I have spent the better part of 5 years trying to find the right handgun for concealed carry, during which time I have actually carried 3 different handguns before finding the Smith & Wesson 642. All 3 of these previous handgun choices were fun to shoot but were too heavy, and too large or bulky. They would make my back hurt and would make the concealed carry aspect of dressing myself extremely challenging. The 642, however, meets all of my criteria for a carry gun.
The Smith & Wesson 642 is a very small, lightweight revolver chambered in .38 Special and is rated for +P. Its hammerless design makes it a nice, neat little package for personal carry, whether concealed or open.
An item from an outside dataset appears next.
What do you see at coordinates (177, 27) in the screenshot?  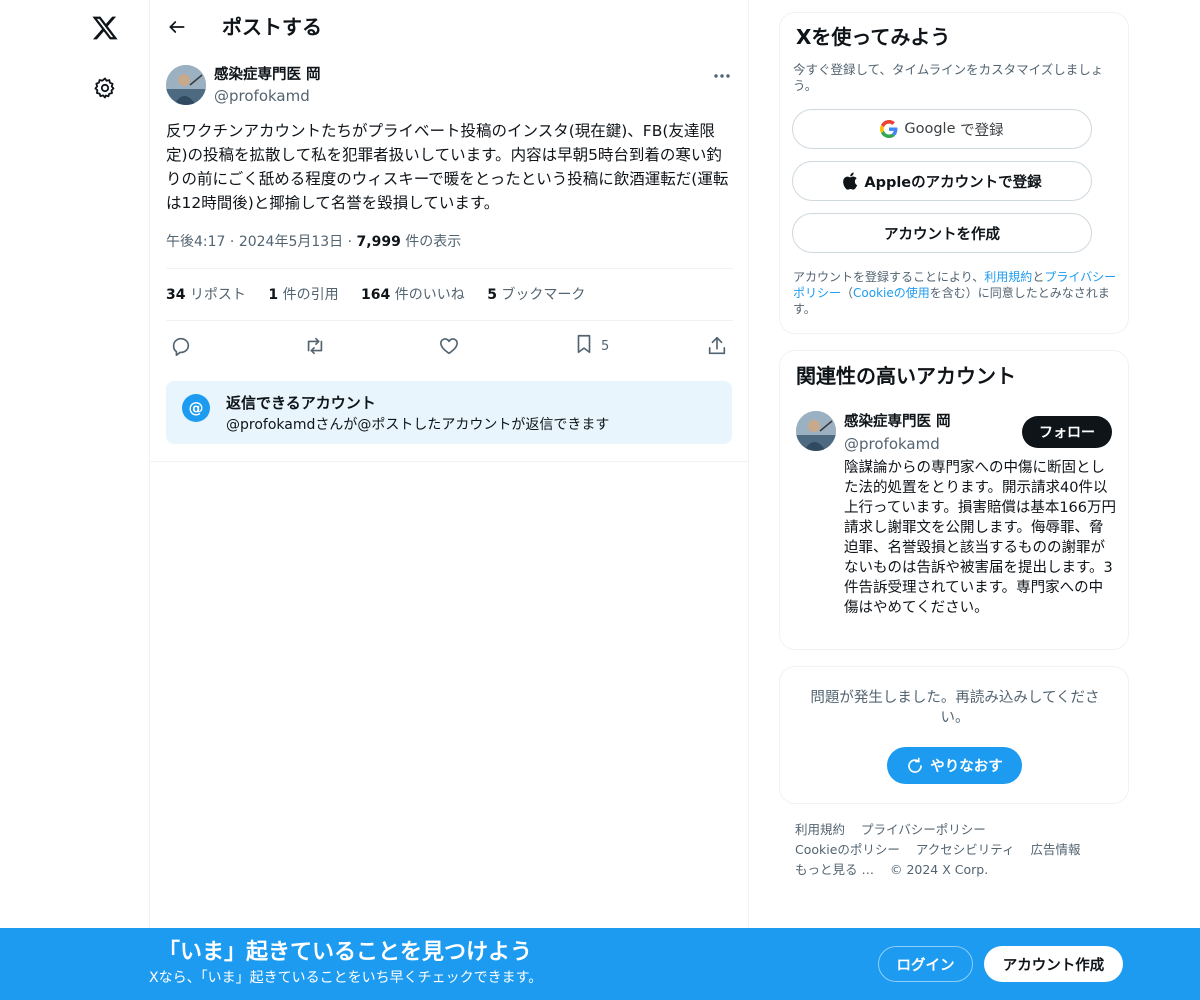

It is also sleek, sexy, and made with the craftsmanship that I have come to expect from Smith & Wesson. It is an all-around excellent choice for a carry gun.
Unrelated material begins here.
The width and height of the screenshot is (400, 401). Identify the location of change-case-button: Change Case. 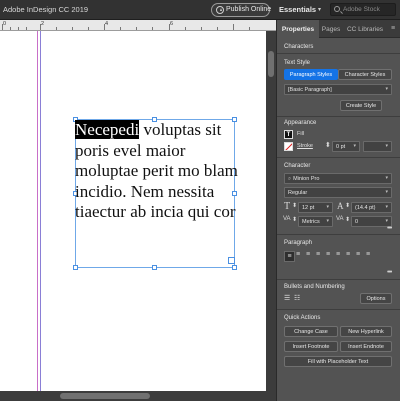
(311, 332).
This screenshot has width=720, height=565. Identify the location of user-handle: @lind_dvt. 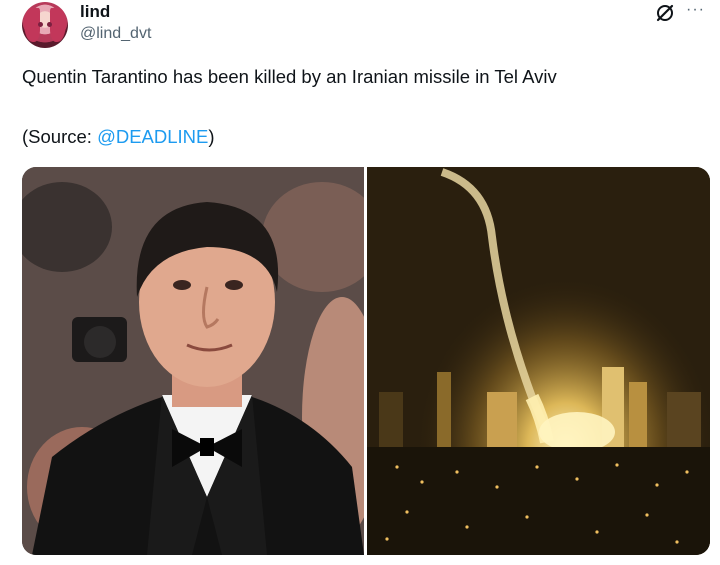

The 642 has an aluminum alloy frame so it only weighs 15 ounces, unloaded, which is more than manageable. I have a lot of back pain so if my carry gun is too heavy, I am very miserable. The first week that I carried the 642, I kept checking my holster to make sure it wasn’t empty. The 642 does not weigh me down so I can almost forget that I’m wearing it.
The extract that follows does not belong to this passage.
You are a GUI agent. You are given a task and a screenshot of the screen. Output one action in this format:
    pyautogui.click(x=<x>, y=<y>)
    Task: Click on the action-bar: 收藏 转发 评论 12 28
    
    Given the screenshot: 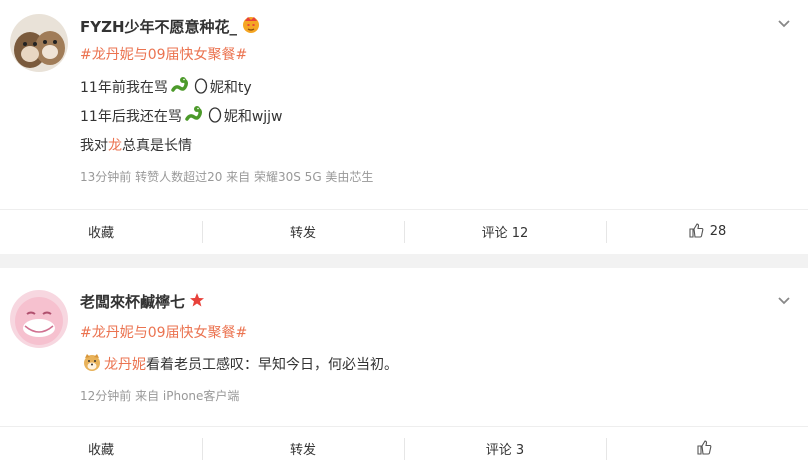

Speaking of weight, the 642 only holds 5 rounds of ammunition, which helps keep it nice and light. I am not one who prepares for a firefight by carrying a semi auto, which holds a dozen or so rounds and who carries two back up magazines on my person as well. I only need a few rounds to drop an assailant and send his buddies running for cover while I run the other way so I’m good with only five rounds in the gun and some speed loaders in my purse for good measure.
No larger than a fast food napkin, the 642 is 6.375 inches from the tip of the barrel to the apex of the backstrap, and 4.25 inches from the top of the frame to the bottom of the grip. Excluding the grip, it is smaller than my hand and not much larger than an iPhone. All this to say, the 642 assimilates nicely into my daily wardrobe and behaves more as an extension of my body instead of a giant uninvited tumor on which I would whack my elbow twenty times per day.